Refiner output metadata:
For DPO pairs: the refined answer becomes the new chosen; the original adversarial response remains as rejected.
Reading diagnostics¶
When enable_diagnostic_probe=True, result.diagnostics is populated:
d = result.diagnostics.to_dict()
d["total_diagnosed"] # how many rejected samples were diagnosed
d["probe_recovered"] # how many were recovered by the probe
d["probe_recovery_pct"] # recovery rate as a fraction (0.0-1.0)
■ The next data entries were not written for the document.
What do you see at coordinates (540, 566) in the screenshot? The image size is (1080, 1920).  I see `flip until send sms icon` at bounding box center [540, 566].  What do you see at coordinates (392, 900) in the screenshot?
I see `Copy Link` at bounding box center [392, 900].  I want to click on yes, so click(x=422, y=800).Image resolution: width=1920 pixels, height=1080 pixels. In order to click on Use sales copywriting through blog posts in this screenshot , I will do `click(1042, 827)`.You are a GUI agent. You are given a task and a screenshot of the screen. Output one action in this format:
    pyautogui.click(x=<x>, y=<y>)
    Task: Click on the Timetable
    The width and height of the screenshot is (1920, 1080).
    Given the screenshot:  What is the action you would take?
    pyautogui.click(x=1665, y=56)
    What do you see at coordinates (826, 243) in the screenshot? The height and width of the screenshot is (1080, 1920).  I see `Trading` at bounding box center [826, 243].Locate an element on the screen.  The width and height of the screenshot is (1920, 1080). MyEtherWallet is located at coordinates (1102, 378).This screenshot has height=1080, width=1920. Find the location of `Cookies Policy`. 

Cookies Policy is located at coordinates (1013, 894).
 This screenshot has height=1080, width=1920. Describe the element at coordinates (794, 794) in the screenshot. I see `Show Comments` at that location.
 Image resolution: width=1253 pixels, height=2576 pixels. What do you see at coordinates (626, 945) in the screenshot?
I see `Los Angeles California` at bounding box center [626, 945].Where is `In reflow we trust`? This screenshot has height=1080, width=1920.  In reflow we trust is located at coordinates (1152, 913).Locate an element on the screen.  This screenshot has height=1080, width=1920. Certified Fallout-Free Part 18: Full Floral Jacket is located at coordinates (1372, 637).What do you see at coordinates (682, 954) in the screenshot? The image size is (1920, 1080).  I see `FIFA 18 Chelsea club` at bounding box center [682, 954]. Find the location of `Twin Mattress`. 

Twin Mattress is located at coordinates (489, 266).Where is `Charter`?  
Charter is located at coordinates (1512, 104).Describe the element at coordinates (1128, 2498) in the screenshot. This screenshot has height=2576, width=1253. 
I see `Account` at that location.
d["total_probe_calls"] # total LLM calls consumed by the probe
d["mode_counts"] # {"generator_temperature": 14, "response_quality": 9, ...}
Interpreting mode_counts:
- High generator_temperature → lower llm_temperature or try probe_temperatures=[0.2, 0.4]
- High generator_parametric → add a strict_grounding template override
- High response_quality with 0 probe calls → rejected_above_threshold; fix in generation config
- High instruction_quality → generated questions are weak; adjust the generation task's prompt_template or difficulty
When NOT to enable recovery¶
adversarial_qa: The HallucinationGate is the intended filter — injected samples should fail. Enabling the probe will attempt to repair them back to grounded answers, defeating the purpose of adversarial generation.
rejected_above_threshold: The probe always exits immediately for these (0 LLM calls, no recovery). Save the budget by inspecting mode_counts first — if all failures are response_quality, the probe is not providing value and the generation config needs fixing instead.